I upgraded from the Zoom H2 because the H2′s external-microphone preamp was noisier than a colic child at a wake. Trying to plugging decent mics into it to get a clean sound was a total non-starter. With the FR2-LE (doesn’t that just roll off the tongue?), there was so much to like. For its price class, I got the preamps I deserved – really clean, reasonably detailed. Good times.
My relationship began to sour once I really started getting into field recording in a serious way, and two things arose that were problematic. The first was its insane system of needing to format Compact Flash cards for either mono or stereo. Yes, you had to switch cards to go from mono to stereo. Talk about killing the moment.
But the other was the physical interface. Now’s a good time to remind my readers that I’m a professional interface designer, and I totally realize that price point and device complexity are huge constraints in designing a great user interface for a device as deep as this one. The FR2-LE’s biggest failing is its controls being laid out on two sidesof the device. This device is meant to be used while hanging around your neck; it has LED audio meters on the top, but they’re so pale as to be literally invisible in the daylight. If you want to see the much clearer LCD audio meters, they’re on the side (from your point of view with it around your neck). In order to see it without using another hand, you need to extend your belly, or use a knee, or some other kind of contortion. I’d need to drink a whole lot more beer to get enough of a gut to be able to see this data without A) using a second hand (uh, what if I’m holding a boompole?) or B) looking like a hunchback in need of a pee break. If Fostex fixed those top LED meters, I’d still be using this unit daily. I bought a signal mirror and gaffer-taped it to the inside of its case, just so I could see those controls without needing to angle the FR2-LE in just the right way.

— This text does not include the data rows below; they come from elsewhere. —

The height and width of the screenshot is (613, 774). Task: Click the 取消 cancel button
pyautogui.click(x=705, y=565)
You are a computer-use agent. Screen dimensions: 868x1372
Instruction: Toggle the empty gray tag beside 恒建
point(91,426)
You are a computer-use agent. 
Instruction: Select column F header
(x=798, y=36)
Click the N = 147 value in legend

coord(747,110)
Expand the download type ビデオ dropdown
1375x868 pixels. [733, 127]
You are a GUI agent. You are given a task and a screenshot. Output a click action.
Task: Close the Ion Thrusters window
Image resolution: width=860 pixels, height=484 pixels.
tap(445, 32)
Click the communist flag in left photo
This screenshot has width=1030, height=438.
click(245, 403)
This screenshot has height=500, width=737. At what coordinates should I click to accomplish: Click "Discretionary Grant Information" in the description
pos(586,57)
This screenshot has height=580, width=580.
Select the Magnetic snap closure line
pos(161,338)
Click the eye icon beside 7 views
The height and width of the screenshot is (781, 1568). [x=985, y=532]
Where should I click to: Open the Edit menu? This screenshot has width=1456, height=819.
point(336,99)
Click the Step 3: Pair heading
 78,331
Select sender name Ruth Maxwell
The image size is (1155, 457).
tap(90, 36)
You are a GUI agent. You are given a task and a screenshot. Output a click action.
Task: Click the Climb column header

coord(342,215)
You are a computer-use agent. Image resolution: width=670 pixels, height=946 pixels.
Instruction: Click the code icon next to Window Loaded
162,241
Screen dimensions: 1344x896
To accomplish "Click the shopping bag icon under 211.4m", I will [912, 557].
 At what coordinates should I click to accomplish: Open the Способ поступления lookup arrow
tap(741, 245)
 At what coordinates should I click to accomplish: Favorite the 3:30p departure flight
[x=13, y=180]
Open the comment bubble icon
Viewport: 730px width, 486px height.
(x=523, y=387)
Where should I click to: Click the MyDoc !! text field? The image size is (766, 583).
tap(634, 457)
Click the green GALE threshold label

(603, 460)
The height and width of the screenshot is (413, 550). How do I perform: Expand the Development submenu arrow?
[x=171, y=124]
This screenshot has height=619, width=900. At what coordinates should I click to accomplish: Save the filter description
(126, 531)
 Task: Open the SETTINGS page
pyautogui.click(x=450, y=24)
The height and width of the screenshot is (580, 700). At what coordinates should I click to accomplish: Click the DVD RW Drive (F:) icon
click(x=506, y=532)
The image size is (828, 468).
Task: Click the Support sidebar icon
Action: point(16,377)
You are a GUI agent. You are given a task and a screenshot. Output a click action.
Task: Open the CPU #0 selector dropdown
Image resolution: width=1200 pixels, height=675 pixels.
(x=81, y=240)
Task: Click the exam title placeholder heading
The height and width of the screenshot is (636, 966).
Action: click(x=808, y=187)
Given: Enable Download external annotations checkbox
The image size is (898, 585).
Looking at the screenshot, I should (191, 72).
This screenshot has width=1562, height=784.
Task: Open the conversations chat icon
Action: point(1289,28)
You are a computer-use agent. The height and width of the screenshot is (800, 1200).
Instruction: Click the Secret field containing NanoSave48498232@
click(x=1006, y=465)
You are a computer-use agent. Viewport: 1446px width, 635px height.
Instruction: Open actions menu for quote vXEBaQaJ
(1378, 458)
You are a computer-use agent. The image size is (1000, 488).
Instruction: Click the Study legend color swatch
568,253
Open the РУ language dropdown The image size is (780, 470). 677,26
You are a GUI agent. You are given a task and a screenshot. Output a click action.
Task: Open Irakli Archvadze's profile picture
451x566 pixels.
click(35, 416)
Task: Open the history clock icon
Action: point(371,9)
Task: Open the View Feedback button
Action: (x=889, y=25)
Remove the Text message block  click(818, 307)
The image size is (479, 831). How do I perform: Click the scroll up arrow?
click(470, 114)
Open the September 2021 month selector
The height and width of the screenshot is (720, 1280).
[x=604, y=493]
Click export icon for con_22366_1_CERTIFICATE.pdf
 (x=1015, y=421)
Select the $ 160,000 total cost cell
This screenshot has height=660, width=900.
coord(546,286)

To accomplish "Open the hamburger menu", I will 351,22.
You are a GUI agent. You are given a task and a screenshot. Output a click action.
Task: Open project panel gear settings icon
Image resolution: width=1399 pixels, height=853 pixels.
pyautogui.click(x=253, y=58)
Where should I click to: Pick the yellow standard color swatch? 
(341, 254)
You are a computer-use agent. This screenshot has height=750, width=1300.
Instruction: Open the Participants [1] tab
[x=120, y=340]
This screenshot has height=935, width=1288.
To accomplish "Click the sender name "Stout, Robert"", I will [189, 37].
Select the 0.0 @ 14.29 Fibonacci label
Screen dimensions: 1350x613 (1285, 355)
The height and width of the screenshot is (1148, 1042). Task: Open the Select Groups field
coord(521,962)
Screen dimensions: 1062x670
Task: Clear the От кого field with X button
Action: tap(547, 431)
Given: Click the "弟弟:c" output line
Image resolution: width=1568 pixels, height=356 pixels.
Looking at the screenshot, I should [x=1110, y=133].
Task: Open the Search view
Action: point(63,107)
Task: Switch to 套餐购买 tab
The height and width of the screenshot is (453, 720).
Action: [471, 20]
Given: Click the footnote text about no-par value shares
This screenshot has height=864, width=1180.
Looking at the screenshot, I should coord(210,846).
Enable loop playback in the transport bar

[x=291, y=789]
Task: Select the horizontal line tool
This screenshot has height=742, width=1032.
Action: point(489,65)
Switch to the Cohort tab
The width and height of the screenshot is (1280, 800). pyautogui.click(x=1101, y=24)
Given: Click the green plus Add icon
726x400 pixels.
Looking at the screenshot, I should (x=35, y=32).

Invectives aside, after about twenty excursions, I started to realize that this was going to drive me mad. This just wasn’t for me and how I wanted to work, ergonomically speaking. (Again, props to all who love the unit, such as Ric Viers of the Sound Effects Bible and many at the Nature Recordists group.) For now, it sits as a rainy-day backup unit in case my newer recorder needs servicing, or if I need two additional tracks for recording a tricky subject. What’s supplanted the FR2-LE in my daily recording? More on that in an upcoming post.
For this post’s audio clip, here are some cool groaning metal samples from a cow gate in the hills of western Marin County, California. Rusty and resonant, just how I like it!